### MATERIALS PROVIDED

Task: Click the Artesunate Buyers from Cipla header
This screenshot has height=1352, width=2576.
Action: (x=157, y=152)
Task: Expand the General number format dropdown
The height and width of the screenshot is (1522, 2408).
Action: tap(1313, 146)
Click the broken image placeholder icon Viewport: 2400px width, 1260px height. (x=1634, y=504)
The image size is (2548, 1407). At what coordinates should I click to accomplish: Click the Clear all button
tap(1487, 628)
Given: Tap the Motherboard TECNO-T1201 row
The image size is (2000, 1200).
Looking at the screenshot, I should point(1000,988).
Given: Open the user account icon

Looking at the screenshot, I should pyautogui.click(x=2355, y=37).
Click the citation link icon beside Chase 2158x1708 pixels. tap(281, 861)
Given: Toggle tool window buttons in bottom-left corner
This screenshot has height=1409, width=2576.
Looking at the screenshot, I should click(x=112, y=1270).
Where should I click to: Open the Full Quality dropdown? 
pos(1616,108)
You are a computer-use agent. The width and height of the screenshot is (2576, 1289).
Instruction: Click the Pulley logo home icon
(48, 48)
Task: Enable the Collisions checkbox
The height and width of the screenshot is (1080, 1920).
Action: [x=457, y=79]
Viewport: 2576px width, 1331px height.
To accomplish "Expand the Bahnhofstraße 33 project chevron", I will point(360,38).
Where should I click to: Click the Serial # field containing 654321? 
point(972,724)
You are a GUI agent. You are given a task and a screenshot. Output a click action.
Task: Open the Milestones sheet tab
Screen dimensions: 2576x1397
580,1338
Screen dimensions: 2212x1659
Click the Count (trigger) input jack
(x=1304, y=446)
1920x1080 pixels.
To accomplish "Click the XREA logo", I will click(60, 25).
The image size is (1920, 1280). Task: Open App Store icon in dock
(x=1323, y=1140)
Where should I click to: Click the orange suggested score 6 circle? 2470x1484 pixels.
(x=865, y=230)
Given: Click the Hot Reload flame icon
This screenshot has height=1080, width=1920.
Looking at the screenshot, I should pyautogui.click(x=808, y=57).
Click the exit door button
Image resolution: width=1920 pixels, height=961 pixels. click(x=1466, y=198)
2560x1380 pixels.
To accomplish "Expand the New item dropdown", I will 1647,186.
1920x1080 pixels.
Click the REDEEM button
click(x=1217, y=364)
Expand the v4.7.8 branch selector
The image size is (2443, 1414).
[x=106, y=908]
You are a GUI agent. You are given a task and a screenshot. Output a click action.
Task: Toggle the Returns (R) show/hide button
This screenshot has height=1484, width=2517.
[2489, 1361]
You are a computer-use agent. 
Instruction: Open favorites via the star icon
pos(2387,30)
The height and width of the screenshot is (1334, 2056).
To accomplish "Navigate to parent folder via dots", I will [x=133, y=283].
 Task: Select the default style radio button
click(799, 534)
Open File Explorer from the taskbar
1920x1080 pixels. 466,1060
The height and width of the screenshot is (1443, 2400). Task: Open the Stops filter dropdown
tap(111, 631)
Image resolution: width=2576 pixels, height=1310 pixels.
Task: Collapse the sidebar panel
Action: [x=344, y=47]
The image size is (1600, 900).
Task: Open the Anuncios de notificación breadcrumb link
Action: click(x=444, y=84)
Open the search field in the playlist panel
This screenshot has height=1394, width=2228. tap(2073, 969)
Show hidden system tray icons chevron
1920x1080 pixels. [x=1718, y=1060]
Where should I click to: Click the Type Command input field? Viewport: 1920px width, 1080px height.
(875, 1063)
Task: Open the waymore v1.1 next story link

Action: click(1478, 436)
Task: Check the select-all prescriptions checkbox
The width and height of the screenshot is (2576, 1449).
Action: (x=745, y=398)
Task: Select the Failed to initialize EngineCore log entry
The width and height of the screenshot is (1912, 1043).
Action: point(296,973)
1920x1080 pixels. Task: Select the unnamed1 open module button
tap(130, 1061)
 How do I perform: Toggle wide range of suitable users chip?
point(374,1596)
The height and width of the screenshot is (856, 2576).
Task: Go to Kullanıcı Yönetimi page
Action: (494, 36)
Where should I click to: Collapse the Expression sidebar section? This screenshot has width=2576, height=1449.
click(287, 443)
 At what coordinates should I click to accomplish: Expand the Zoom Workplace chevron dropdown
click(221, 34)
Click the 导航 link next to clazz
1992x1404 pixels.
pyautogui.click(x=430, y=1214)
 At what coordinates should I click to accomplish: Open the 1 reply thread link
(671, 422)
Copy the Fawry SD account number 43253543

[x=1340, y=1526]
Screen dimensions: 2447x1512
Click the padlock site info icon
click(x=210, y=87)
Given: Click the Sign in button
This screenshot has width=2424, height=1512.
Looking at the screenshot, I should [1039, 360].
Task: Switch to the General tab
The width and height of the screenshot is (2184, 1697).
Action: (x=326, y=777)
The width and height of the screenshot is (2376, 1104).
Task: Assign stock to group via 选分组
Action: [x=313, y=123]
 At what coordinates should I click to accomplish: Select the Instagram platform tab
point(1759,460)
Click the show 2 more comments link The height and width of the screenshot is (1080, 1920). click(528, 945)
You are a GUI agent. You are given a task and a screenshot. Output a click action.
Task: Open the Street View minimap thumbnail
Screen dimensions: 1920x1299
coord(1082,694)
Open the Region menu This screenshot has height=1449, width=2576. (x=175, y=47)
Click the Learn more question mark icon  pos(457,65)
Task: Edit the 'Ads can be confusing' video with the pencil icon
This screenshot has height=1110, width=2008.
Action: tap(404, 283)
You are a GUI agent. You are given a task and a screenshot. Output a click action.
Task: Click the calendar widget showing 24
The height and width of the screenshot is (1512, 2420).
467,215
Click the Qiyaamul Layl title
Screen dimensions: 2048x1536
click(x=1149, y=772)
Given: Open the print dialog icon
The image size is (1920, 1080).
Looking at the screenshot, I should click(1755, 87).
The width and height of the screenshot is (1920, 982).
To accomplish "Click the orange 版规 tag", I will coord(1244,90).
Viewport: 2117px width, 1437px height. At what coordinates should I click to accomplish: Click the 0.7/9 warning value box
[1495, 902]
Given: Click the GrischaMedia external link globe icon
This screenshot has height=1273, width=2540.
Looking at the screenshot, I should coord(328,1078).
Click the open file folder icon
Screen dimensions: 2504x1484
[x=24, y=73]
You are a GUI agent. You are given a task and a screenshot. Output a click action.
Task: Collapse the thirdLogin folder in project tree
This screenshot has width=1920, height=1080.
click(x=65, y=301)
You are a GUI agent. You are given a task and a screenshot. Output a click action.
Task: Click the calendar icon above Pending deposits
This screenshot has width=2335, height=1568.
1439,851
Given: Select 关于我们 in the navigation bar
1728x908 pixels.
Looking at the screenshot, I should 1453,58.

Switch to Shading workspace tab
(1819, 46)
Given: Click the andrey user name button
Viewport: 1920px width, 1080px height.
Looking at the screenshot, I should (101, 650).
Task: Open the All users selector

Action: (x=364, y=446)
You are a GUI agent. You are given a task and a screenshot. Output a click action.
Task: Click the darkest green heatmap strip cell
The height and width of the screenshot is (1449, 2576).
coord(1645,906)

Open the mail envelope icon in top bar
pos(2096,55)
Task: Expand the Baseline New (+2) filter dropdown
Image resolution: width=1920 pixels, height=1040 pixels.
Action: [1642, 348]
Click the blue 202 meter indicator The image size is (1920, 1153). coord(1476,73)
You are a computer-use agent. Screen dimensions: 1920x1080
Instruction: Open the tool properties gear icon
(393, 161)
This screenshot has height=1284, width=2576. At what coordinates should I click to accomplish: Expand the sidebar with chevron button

### WORK ITEM
Taking the records above, retype every line from the one with "Click the exit door button" down to the one with "The height and width of the screenshot is (1334, 2056).", exactly and with nothing else.

### THE COMPLETED TASK
Click the exit door button
Image resolution: width=1920 pixels, height=961 pixels. click(x=1466, y=198)
2560x1380 pixels.
To accomplish "Expand the New item dropdown", I will 1647,186.
1920x1080 pixels.
Click the REDEEM button
click(x=1217, y=364)
Expand the v4.7.8 branch selector
The image size is (2443, 1414).
[x=106, y=908]
You are a GUI agent. You are given a task and a screenshot. Output a click action.
Task: Toggle the Returns (R) show/hide button
This screenshot has height=1484, width=2517.
[2489, 1361]
You are a computer-use agent. 
Instruction: Open favorites via the star icon
pos(2387,30)
The height and width of the screenshot is (1334, 2056).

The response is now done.